+++ EXTRACTED RECORDS
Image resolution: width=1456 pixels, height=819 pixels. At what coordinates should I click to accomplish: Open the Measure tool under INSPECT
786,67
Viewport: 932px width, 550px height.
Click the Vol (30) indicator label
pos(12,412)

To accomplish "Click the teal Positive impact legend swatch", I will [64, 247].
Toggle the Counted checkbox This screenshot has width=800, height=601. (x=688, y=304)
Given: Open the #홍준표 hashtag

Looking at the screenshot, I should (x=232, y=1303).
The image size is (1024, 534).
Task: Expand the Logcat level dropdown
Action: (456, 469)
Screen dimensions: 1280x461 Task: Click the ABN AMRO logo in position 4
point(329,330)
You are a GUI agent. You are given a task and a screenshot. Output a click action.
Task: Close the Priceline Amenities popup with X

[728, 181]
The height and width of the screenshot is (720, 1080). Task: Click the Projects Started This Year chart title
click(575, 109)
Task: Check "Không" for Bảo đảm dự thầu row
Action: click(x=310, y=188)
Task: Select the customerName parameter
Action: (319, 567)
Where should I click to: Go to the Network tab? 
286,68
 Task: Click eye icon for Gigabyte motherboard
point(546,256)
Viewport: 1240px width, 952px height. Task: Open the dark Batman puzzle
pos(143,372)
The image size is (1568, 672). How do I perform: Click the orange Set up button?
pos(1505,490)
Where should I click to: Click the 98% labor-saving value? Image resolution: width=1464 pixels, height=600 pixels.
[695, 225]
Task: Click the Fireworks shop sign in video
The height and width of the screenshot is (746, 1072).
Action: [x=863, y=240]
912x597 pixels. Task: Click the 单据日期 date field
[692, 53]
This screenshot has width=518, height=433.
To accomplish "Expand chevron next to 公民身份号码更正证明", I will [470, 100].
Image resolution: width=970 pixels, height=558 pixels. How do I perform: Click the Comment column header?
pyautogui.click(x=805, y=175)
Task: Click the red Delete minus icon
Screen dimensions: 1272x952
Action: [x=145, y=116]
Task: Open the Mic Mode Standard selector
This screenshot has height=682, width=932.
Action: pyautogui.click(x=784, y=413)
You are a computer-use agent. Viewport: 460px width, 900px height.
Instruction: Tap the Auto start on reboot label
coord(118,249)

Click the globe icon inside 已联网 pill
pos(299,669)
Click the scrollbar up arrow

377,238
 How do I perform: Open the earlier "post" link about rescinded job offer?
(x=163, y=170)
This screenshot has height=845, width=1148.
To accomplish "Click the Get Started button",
++++++
◆ **TASK OBJECTIVE**
Copy the lines between the one holding "will [64, 247]." and the one holding "(x=163, y=170)", inclusive, with no changes.

◆ **ANSWER FOR THE TASK**
To accomplish "Click the teal Positive impact legend swatch", I will [64, 247].
Toggle the Counted checkbox This screenshot has width=800, height=601. (x=688, y=304)
Given: Open the #홍준표 hashtag

Looking at the screenshot, I should (x=232, y=1303).
The image size is (1024, 534).
Task: Expand the Logcat level dropdown
Action: (456, 469)
Screen dimensions: 1280x461 Task: Click the ABN AMRO logo in position 4
point(329,330)
You are a GUI agent. You are given a task and a screenshot. Output a click action.
Task: Close the Priceline Amenities popup with X

[728, 181]
The height and width of the screenshot is (720, 1080). Task: Click the Projects Started This Year chart title
click(575, 109)
Task: Check "Không" for Bảo đảm dự thầu row
Action: click(x=310, y=188)
Task: Select the customerName parameter
Action: (319, 567)
Where should I click to: Go to the Network tab? 
286,68
 Task: Click eye icon for Gigabyte motherboard
point(546,256)
Viewport: 1240px width, 952px height. Task: Open the dark Batman puzzle
pos(143,372)
The image size is (1568, 672). How do I perform: Click the orange Set up button?
pos(1505,490)
Where should I click to: Click the 98% labor-saving value? Image resolution: width=1464 pixels, height=600 pixels.
[695, 225]
Task: Click the Fireworks shop sign in video
The height and width of the screenshot is (746, 1072).
Action: [x=863, y=240]
912x597 pixels. Task: Click the 单据日期 date field
[692, 53]
This screenshot has width=518, height=433.
To accomplish "Expand chevron next to 公民身份号码更正证明", I will [470, 100].
Image resolution: width=970 pixels, height=558 pixels. How do I perform: Click the Comment column header?
pyautogui.click(x=805, y=175)
Task: Click the red Delete minus icon
Screen dimensions: 1272x952
Action: [x=145, y=116]
Task: Open the Mic Mode Standard selector
This screenshot has height=682, width=932.
Action: pyautogui.click(x=784, y=413)
You are a computer-use agent. Viewport: 460px width, 900px height.
Instruction: Tap the Auto start on reboot label
coord(118,249)

Click the globe icon inside 已联网 pill
pos(299,669)
Click the scrollbar up arrow

377,238
 How do I perform: Open the earlier "post" link about rescinded job offer?
(x=163, y=170)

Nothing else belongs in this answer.